In upstream exploration and production, it has bagged eight oil and gas blocks, and two coal-bed-methane blocks under NELP-VII. It has also acquired participating interest in two onshore blocks in Assam and Arunachal Pradesh. Its overseas ventures include two blocks in Libya, Farsi Exploration Block in Iran, an onland block in Nigeria and two onshore blocks in Yemen. “Our participation in NELP would help us become an operator (of oil fields) and expand our portfolio,” says Sarthak Behuria, Chairman of IndianOil.

"It’s the right move for a company that is omnipresent in the entire petroleum value chain," says Ajay Arora, partner at Ernst & Young.
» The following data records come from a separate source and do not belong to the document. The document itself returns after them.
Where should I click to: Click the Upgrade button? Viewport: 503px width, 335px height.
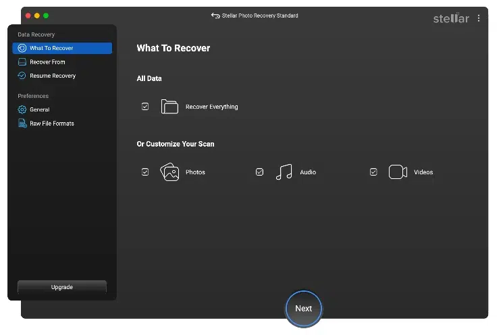coord(62,287)
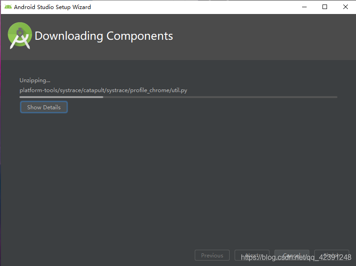Click the Downloading Components heading
This screenshot has width=356, height=266.
(104, 36)
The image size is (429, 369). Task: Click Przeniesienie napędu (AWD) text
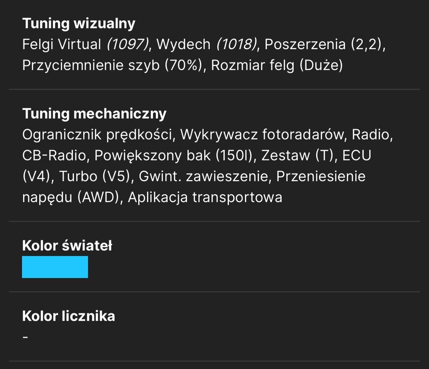point(194,187)
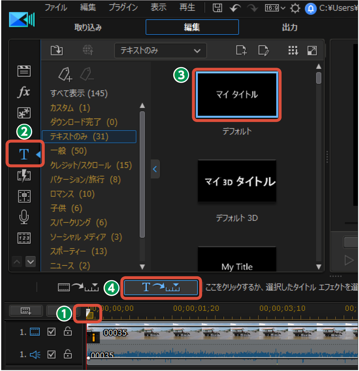Open the fx Effect Room

[x=24, y=92]
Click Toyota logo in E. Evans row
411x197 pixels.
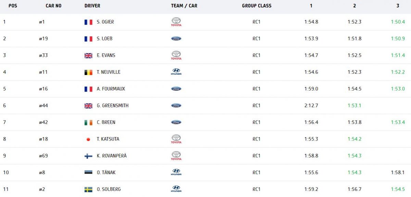click(x=176, y=55)
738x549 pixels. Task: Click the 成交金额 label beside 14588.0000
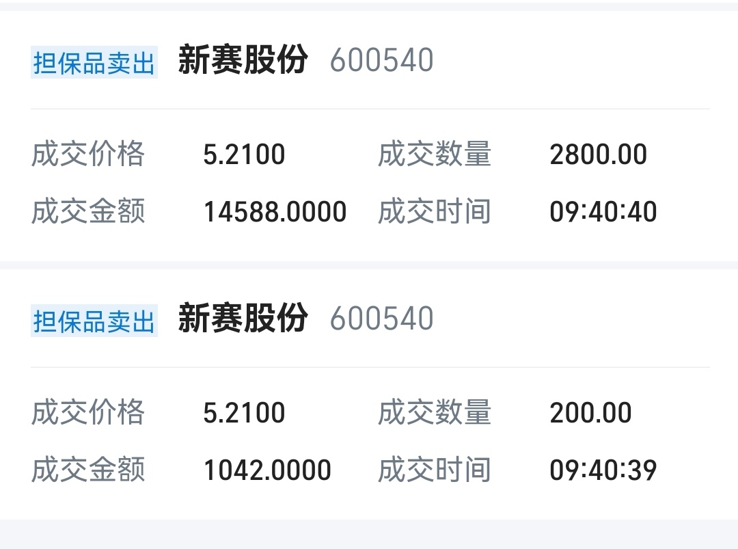click(88, 212)
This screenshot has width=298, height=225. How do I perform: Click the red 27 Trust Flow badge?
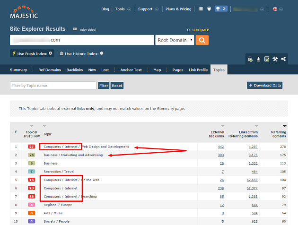(32, 147)
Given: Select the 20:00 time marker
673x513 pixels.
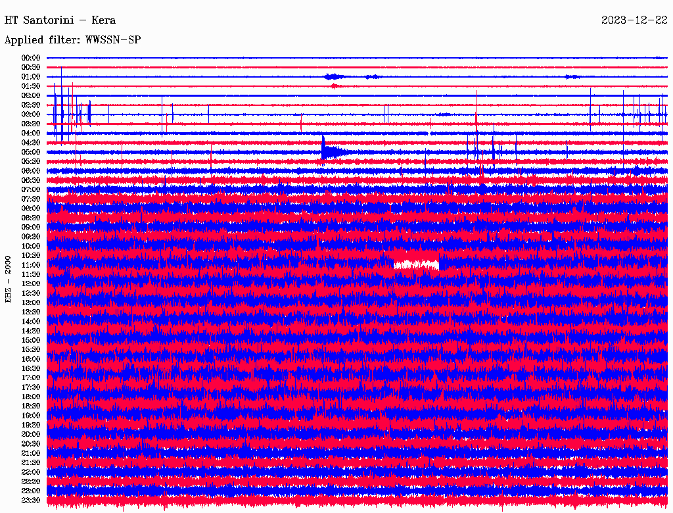Looking at the screenshot, I should click(31, 434).
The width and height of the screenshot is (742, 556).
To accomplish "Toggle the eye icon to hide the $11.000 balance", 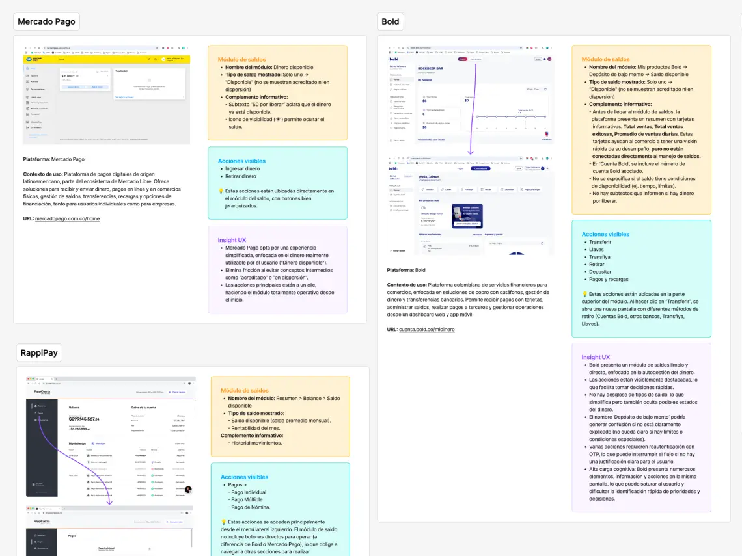I will click(x=77, y=76).
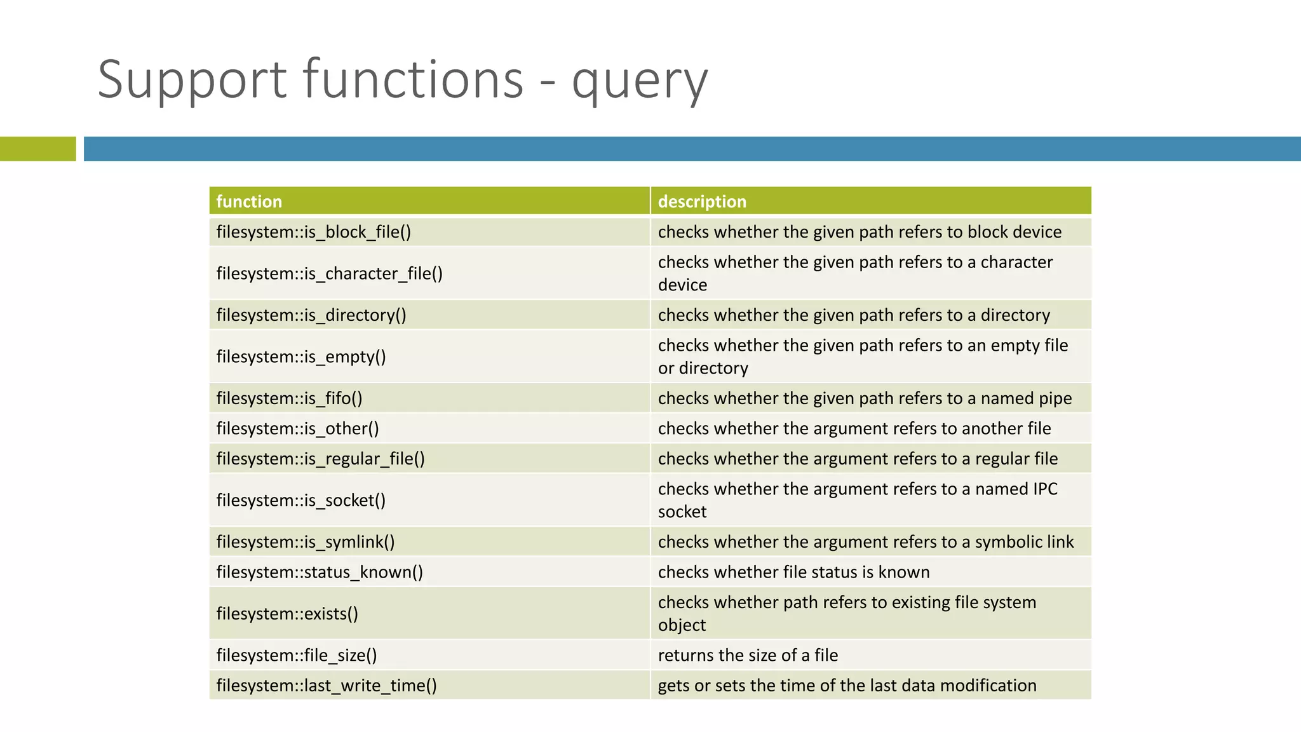Viewport: 1301px width, 732px height.
Task: Select 'checks whether file status is known' text
Action: pyautogui.click(x=793, y=572)
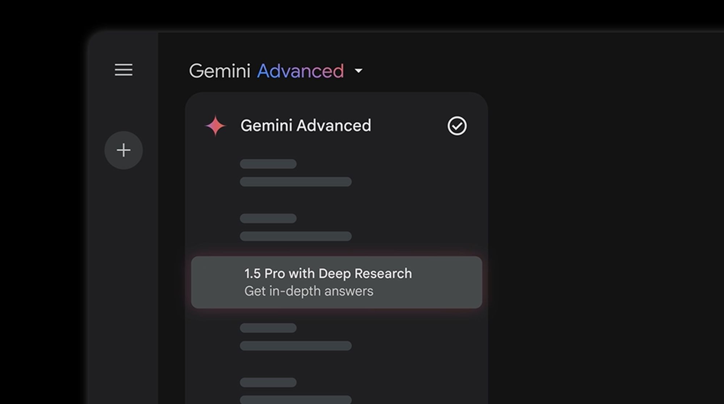Select Gemini Advanced from model list
This screenshot has height=404, width=724.
coord(305,125)

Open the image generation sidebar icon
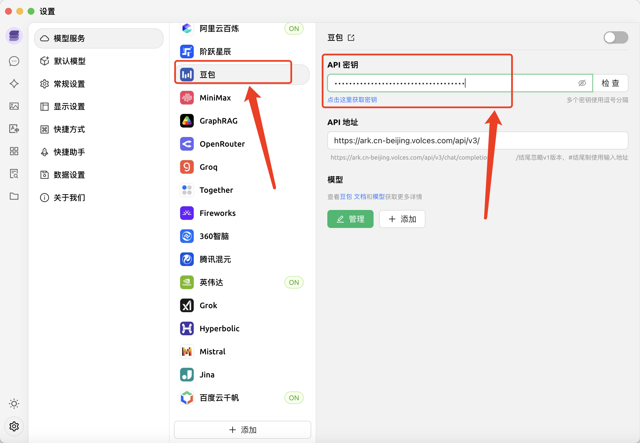tap(14, 106)
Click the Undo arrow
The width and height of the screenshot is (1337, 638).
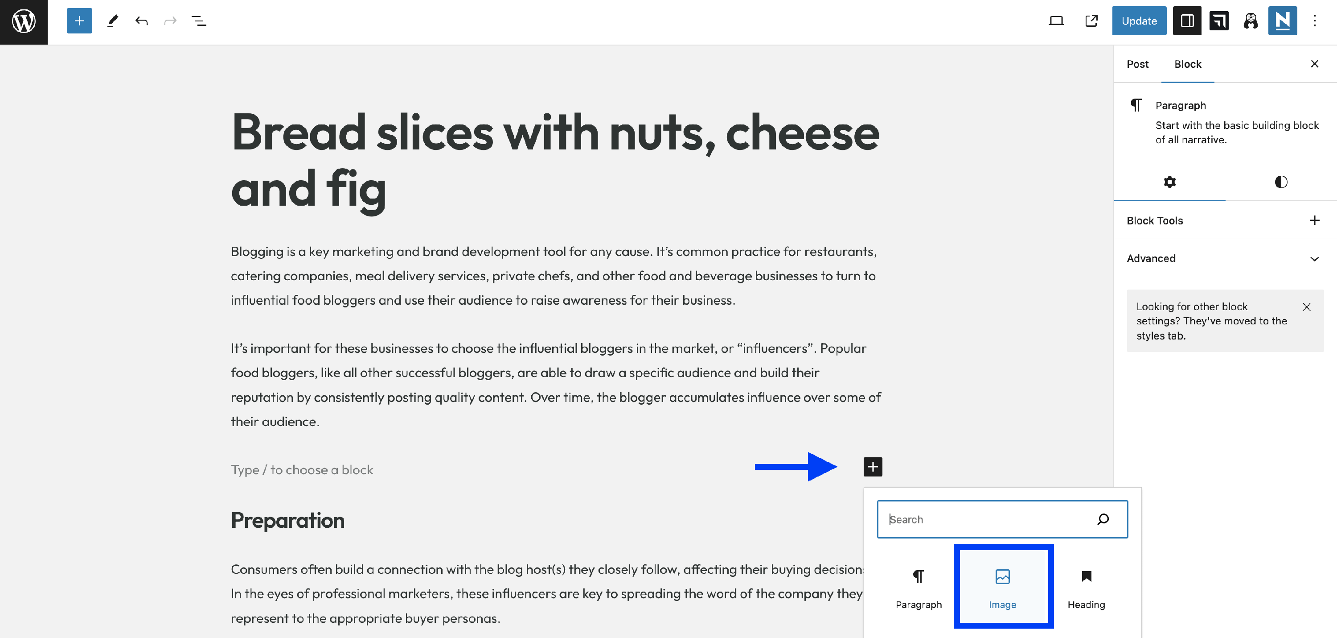click(x=141, y=21)
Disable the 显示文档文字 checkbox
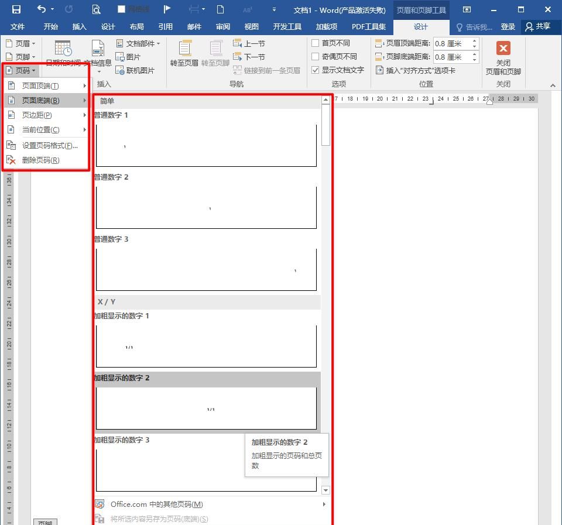 316,70
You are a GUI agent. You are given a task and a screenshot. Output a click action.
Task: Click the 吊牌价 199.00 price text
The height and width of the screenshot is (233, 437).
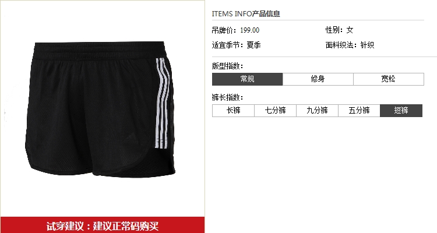[x=235, y=30]
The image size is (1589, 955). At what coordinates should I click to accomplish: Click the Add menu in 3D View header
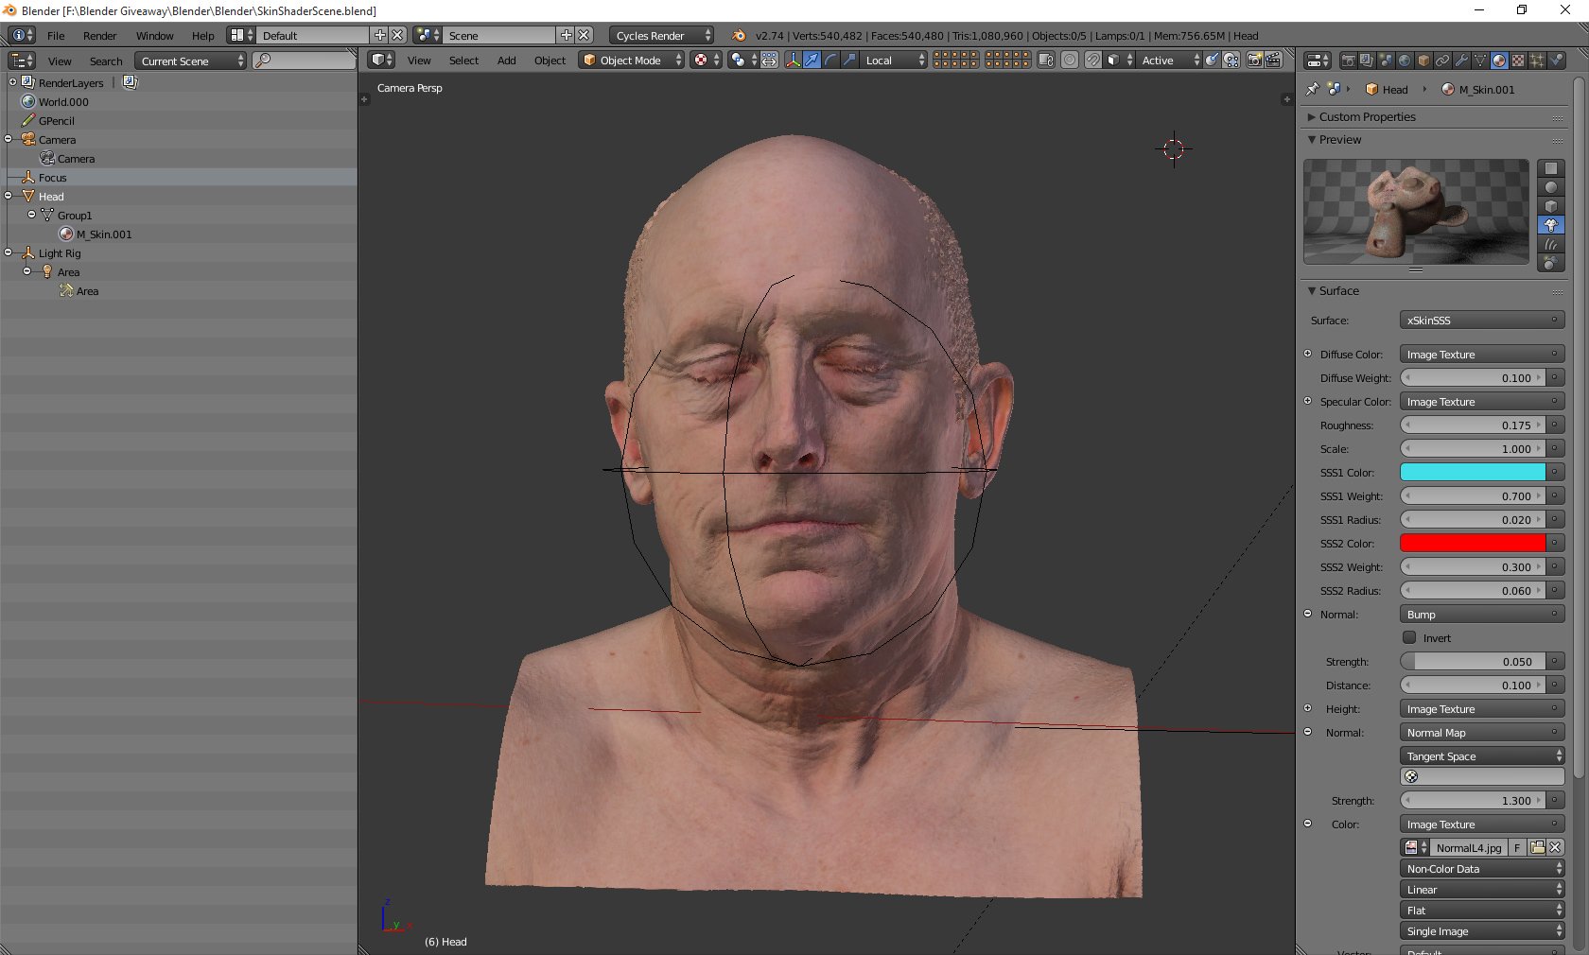pyautogui.click(x=507, y=61)
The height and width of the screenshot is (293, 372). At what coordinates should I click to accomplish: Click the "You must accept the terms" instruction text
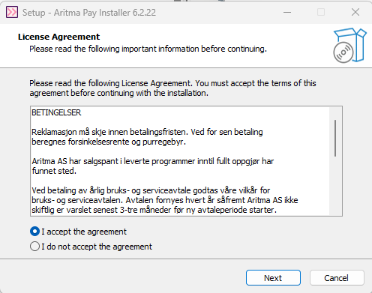tap(242, 83)
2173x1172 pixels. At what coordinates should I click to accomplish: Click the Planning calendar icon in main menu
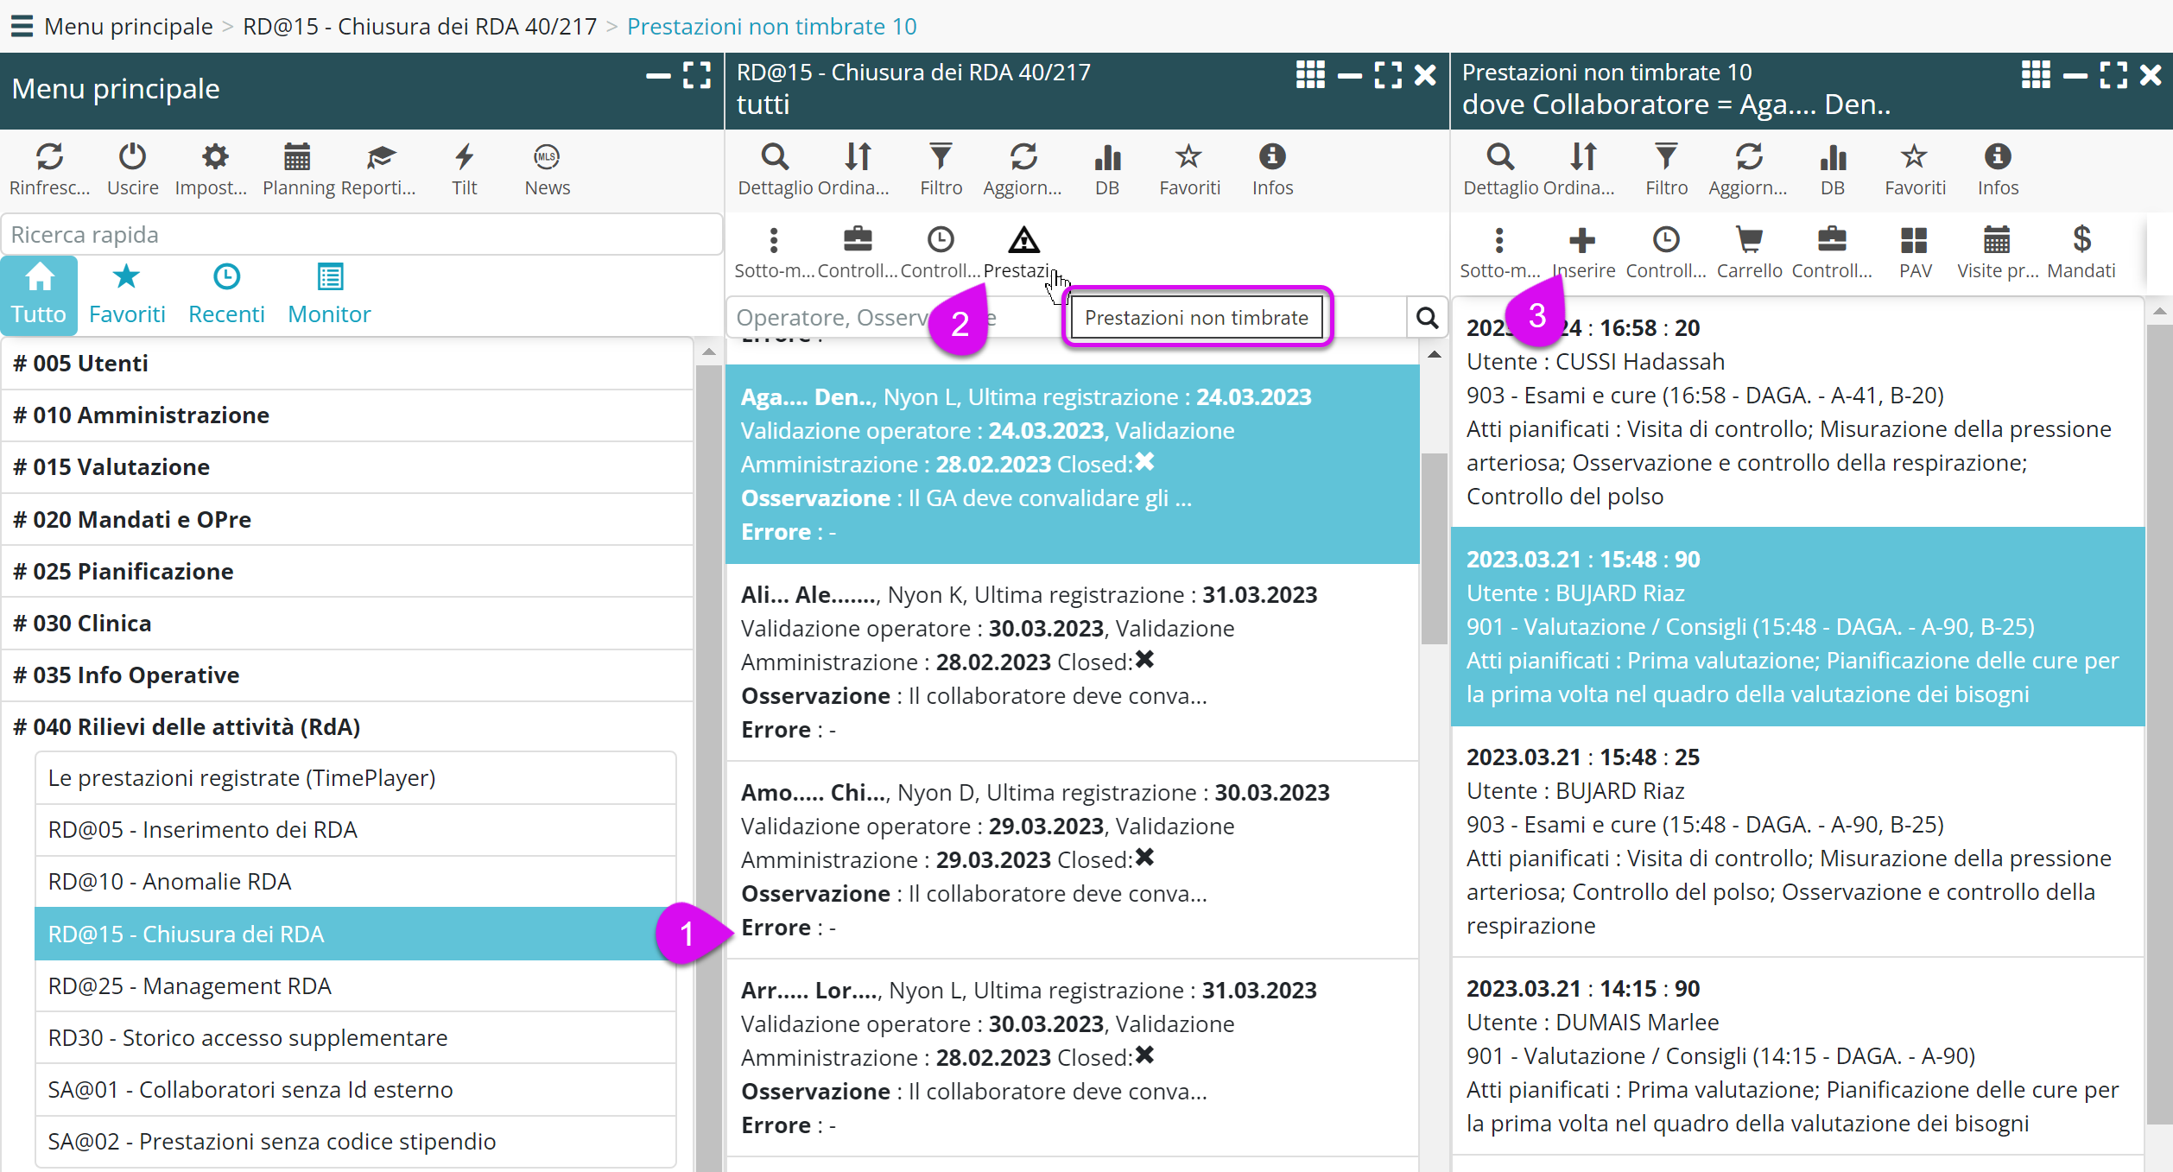[296, 158]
IndianOil also plans to set up mini-liquefaction plants to source gas from the country’s marginal fields, and transport gas from Dahej and Pen in Gujarat. It has also firmed up clean development mechanism projects worth Rs 24 crore at its Haldia refinery. This would help generate carbon credits and reduce production cost.

All that puts IndianOil on a sound footing, but its biggest rival in India, Reliance Industries (RIL), has taken a big leap forward with KG-D6, capable of producing 550,000 barrels of oil equivalent a year, about 40 per cent of India’s total energy production. Behuria, though, is unfazed. He says private oil companies are in greater pain than public sector companies. “So there is no challenge on the marketing side from them,” he says. On the refinery side, RIL and Essar are the only major contenders for IndianOil’s position. However, as they are focusing on exporting markets, and are developing gas in KG Basin, “we do not see them as competitors unless things change on the marketing side”, says Behuria.

Things were not so optimistic earlier this year. The skyrocketing crude prices since April had almost crippled IndianOil. In July, the under-recoveries of oil companies had touched Rs 2, 00,000 crore, with IndianOil accounting for close to half of it. But despite a 5 per cent fall in margins, experts say IndianOil has managed the situation well. “It has been in every aspect of the oil business and knows it well,” says Arora.

Though global crude prices are down, IndianOil still needs to do demand-side management. The company’s agenda for next year needs to focus on downstream and upstream projects.